I see George H.W. Bush through my Panamanian eyes, and the deaths he caused were unforgivable
I remember it like it was yesterday. I received a call from a friend. He was born in Panama of Panamanian parents like I was. We went to school together, and both came to America. He joined the military. I went to the University of Texas at Austin. We both became naturalized citizens. Most of us expats believe he is now was a “U.S. spy,” we think. After all, he never told us what he did for the government. But he was all over Latin America, and other places. That day he called me. It was just a few days before Christmas.
“Egberto, it is going down today,” my friend said. “You did not hear it from me.”
By then I had already known something was going down.
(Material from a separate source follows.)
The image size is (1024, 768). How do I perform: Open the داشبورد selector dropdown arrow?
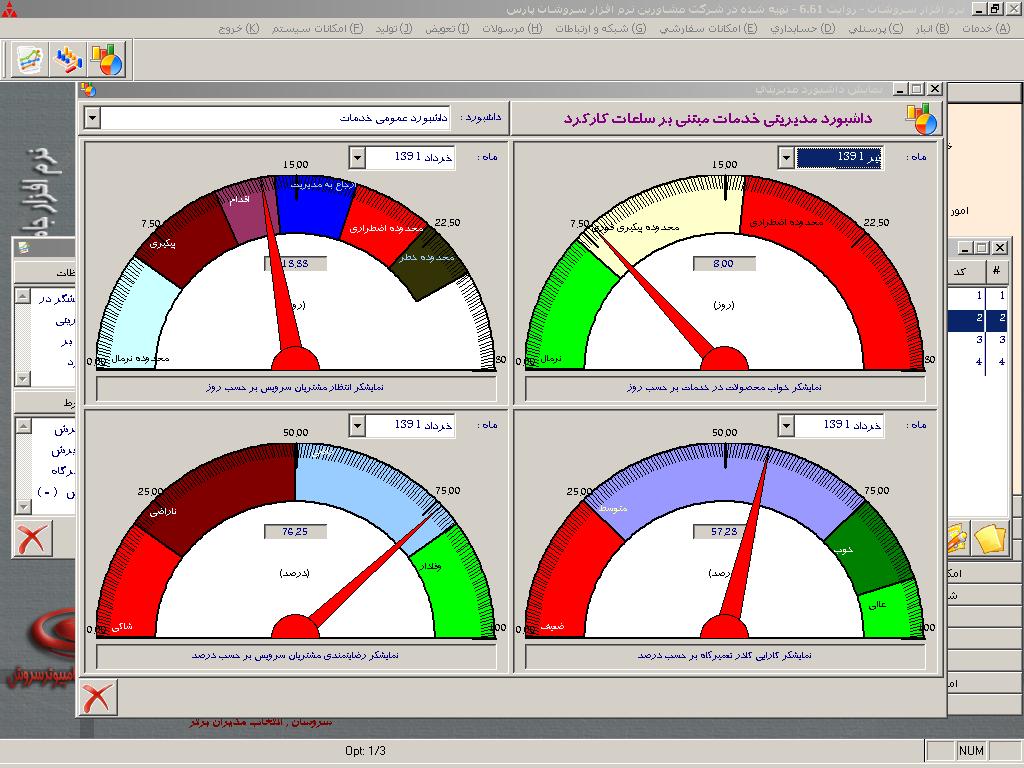tap(92, 118)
Folks in Panama were calling their relatives in the U.S. asking if they knew anything. They said planes (likely C-5s and C-130s) were landing at the U.S. Air Force Bases in the Canal Zone in Panama every few minutes, one after another.
We knew it was coming. The United States military never allowed anything to get out of hand from its point of view in its “colony,” the Canal Zone in Colombia. Oops, I mean the U.S.-instigated-country-to-build-a-canal, Panama. What we did not know is how ferocious it would be.
Sometime after 12 AM on December 20, 1989, all hell broke loose in the cities of Colon, Panama City, and David. The American military targeted the three main Panamanian cuarteles (or barracks) in the provinces of Colón, Panama, and Chiriquí respectively.
The cuarteles in Colón and Panama City are in densely populated areas. Missiles from many understood-to-be the-test-run of the stealth fighter along with helicopters and C-130 gunships decimated the cuarteles and the surrounding buildings and tenements. Thousands of poor people live nearby, and the bombing and missile attacks decimated them. There was no way to get an accurate count of the dead nor was there any interest in doing so, they were just hauled off and dumped like debris.
During the hours of hell, my dad, rest his soul, was running around in his house in Arco Iris scared to death, less than three miles from the concentrated bombings and missile attacks. Then there was one tall building, a 15-story building that the military claim had snipers aiming at their flying assets. They sent missiles into that building where civilians lived.
During the occupation portion of the invasion, the military blocked the movement of people from Arco Iris to Colón. Unable to speak Spanish they opened fire on a Panamanian attempting to go into Colón to get insulin to his wife. Many atrocities were committed throughout the country.